The scraping process will be executed for each form type defined in the configuration:

1. Form 1 Part E-C - College: College-level core indicators
2. Form 1 Part E-D - District: District-level indicators (We recommend download manually since it's only one report per district)
3. Form 1 Part F by 6 Digit TOP Code: Program-specific indicators

Each form will be processed for all specified colleges and years.

In [None]:
import run

In [None]:
# 1. College Level Core Indicators Report
form = 'Form 1 Part E-C - College'

print('Scraping {} for the following colleges: {}'.format(form, COLLEGE_LS))
print('Scraping {} for the following years: {}'.format(form, YEAR_LS))
run.run(
    form_type = form,
    college_ls = COLLEGE_LS,
    year_ls = YEAR_LS
       )

In [None]:
# 3. College Level Core Indicators Report by 6 Digit TOP Code
form = 'Form 1 Part F by 6 Digit TOP Code - College'

print('Scraping {} for the following colleges: {}'.format(form, COLLEGE_LS))
print('Scraping {} for the following years: {}'.format(form, YEAR_LS))
run.run(
    form_type = form,
    college_ls = COLLEGE_LS,
    year_ls = YEAR_LS
       )

## 3. Verify Data Collection

Check the contents of the output directories to ensure all data was collected properly.

In [None]:
def check_directory_contents(path, indent=0):
    if not os.path.exists(path):
        print(f'{" "*indent}Directory not found: {path}')
        return
    print(f'{" "*indent}Contents of {path}:')
    for item in os.listdir(path):
        full_path = os.path.join(path, item)
        if os.path.isdir(full_path):
            print(f'{" "*(indent+2)}📁 {item}')
        else:
            print(f'{" "*(indent+2)}📄 {item}')
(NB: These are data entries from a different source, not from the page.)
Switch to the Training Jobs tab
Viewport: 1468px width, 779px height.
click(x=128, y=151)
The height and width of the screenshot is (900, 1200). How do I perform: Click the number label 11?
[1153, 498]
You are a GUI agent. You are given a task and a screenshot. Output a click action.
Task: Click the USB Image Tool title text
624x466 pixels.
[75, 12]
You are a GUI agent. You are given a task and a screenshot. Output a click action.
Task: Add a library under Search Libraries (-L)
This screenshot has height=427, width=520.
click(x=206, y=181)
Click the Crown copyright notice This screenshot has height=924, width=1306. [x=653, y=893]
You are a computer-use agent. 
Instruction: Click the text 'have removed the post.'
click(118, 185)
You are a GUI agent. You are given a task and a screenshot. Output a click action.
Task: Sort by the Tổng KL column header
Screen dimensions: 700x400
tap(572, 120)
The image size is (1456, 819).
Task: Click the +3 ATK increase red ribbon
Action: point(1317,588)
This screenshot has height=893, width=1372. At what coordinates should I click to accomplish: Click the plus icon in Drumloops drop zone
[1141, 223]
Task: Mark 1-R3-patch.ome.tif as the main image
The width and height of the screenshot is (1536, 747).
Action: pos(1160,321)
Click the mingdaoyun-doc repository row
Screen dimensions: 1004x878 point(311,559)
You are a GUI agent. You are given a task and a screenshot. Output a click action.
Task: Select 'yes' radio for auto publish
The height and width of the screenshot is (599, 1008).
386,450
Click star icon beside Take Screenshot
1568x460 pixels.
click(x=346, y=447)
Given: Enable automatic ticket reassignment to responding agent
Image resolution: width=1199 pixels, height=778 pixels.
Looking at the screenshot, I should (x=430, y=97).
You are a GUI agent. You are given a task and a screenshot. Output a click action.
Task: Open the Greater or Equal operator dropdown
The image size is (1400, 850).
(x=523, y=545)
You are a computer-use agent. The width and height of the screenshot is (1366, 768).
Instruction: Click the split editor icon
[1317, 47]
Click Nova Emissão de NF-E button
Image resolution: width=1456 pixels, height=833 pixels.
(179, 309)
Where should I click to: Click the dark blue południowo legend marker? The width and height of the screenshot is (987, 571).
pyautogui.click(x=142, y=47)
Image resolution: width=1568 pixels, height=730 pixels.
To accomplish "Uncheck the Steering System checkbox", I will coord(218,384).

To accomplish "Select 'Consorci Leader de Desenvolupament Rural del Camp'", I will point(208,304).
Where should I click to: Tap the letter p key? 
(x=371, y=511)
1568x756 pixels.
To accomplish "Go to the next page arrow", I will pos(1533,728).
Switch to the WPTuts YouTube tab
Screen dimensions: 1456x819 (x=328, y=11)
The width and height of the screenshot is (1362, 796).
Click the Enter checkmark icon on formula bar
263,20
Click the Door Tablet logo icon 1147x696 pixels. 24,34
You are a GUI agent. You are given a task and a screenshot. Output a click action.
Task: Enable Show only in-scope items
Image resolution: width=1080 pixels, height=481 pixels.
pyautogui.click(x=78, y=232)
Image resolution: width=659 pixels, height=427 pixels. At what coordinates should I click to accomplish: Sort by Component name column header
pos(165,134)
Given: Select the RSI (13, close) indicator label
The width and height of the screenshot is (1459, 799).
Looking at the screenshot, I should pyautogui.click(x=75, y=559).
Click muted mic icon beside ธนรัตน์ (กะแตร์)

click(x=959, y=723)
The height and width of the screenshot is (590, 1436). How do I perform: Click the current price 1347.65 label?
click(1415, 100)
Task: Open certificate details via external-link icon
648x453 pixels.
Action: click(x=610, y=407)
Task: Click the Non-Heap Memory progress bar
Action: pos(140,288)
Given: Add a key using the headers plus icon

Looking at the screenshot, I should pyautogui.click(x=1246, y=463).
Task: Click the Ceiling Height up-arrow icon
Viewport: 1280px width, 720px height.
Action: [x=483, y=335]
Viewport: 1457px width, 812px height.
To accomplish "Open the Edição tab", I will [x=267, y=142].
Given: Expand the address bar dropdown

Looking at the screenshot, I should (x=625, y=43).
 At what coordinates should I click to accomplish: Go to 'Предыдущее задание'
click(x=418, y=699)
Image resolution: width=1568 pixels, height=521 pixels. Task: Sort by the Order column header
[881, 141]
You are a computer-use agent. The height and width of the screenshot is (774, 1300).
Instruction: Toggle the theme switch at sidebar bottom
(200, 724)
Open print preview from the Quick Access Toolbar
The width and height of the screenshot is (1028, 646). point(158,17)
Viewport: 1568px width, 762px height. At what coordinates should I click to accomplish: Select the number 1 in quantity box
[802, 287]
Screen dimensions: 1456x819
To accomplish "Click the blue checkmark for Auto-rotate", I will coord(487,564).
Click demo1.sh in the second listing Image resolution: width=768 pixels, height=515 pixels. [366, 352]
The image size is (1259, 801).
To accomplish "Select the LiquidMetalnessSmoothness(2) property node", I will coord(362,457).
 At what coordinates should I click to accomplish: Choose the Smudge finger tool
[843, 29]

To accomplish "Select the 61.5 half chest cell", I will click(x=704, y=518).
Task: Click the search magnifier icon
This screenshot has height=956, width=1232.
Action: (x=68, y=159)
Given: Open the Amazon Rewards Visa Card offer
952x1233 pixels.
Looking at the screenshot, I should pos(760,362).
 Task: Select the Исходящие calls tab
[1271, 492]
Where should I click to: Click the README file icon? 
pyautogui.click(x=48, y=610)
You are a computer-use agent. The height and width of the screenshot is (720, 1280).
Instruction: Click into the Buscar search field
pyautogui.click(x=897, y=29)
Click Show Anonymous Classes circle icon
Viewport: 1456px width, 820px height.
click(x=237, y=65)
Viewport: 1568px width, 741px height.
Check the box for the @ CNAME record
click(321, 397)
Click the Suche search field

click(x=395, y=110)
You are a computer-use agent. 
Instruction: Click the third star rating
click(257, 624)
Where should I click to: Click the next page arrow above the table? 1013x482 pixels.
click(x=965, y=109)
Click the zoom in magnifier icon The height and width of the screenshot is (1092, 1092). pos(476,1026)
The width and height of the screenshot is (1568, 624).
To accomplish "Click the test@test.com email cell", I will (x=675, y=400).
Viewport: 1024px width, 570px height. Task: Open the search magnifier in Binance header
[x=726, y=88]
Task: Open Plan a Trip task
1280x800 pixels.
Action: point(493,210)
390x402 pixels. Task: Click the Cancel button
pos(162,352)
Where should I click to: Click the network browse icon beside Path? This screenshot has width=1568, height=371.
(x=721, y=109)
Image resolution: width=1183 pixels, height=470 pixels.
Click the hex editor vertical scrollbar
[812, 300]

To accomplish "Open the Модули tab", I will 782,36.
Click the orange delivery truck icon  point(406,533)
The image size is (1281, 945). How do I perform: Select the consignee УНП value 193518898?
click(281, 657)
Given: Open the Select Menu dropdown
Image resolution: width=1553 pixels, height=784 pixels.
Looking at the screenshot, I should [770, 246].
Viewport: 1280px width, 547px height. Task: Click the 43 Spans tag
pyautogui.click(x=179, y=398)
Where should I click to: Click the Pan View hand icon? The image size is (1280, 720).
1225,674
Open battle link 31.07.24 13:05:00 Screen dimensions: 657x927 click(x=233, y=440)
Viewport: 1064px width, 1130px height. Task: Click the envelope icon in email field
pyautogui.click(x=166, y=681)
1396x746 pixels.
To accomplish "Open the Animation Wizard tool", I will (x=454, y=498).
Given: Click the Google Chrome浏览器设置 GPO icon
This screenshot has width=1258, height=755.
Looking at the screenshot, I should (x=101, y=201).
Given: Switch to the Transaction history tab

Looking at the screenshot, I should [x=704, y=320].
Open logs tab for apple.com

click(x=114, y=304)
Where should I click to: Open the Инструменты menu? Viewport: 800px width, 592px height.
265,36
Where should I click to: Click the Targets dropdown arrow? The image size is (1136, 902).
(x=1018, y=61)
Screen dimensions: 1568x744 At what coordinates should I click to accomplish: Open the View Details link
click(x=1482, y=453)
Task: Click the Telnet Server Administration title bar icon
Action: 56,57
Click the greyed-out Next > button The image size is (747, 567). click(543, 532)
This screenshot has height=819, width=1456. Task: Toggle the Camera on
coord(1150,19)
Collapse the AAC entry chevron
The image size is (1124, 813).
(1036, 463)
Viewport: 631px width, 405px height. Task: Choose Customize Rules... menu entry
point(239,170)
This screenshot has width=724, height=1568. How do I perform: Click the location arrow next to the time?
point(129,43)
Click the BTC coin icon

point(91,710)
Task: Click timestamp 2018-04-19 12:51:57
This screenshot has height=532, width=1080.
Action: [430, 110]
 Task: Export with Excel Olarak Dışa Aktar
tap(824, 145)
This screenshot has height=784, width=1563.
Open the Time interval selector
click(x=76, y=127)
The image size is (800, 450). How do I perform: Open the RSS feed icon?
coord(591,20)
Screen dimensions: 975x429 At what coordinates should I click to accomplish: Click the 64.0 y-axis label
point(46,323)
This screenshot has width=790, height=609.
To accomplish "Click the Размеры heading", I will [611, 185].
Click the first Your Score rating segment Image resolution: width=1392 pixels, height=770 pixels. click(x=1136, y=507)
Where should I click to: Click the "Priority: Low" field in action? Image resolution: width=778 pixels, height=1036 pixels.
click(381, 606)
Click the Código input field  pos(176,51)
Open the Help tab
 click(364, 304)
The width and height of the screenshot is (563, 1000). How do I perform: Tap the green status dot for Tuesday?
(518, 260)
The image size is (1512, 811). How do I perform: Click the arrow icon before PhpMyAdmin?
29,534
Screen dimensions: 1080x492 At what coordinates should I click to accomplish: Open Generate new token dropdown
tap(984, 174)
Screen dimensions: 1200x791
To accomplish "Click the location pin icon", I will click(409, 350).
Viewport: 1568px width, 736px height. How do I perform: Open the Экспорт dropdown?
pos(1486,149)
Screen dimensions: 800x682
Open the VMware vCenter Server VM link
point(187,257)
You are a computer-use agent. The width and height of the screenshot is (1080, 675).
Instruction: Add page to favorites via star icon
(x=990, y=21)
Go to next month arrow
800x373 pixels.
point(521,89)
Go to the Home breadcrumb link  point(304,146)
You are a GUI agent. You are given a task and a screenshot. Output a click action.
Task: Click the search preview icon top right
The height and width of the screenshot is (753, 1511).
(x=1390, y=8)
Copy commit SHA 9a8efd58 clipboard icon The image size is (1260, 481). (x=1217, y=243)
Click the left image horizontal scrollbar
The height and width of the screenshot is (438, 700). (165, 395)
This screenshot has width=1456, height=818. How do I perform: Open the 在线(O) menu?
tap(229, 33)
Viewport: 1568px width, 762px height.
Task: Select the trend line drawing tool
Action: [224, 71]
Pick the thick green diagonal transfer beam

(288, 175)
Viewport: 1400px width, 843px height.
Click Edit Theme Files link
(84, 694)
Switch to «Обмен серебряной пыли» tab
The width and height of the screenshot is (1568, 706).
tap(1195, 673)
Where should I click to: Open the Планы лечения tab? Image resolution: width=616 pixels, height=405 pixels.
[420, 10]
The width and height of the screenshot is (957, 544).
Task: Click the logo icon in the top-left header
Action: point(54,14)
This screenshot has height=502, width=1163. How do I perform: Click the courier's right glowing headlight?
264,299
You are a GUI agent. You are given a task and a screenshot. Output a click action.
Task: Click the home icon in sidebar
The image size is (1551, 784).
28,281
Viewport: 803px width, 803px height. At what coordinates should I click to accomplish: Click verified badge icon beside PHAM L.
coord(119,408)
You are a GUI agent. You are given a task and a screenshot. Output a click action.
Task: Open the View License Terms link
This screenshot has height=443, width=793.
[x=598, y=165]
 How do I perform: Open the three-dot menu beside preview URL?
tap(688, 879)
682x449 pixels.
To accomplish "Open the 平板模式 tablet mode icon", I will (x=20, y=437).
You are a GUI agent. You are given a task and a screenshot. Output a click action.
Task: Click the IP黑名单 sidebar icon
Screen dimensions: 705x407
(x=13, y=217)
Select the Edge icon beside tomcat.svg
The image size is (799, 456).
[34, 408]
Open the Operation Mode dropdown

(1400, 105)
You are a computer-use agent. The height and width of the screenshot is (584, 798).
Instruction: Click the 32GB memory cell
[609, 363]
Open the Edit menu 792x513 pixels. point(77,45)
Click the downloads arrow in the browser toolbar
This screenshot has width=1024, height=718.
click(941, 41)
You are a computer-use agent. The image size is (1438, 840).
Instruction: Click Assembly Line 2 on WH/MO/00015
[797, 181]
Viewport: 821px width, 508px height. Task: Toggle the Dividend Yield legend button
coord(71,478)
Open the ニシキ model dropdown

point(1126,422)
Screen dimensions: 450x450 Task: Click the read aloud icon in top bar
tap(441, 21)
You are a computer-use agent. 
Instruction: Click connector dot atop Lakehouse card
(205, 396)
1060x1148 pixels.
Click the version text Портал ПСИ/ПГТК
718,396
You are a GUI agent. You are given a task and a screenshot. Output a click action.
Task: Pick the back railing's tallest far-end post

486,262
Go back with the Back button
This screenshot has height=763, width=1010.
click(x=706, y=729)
print('Checking College Data:')
check_directory_contents(college_fp)
print('\nChecking District Data:')
check_directory_contents(district_fp)
print('\nChecking TOP Code Data:')
check_directory_contents(top_code_fp)

## 4. Scraping Process Complete

The data has been collected and saved to the following locations:
- College-level indicators: `Data/College/`
- District-level indicators: `Data/District/`
- TOP Code indicators: `Data/Top Code/`

Check the scraping log at `Data/scraping_log.csv` for detailed information about the collected data.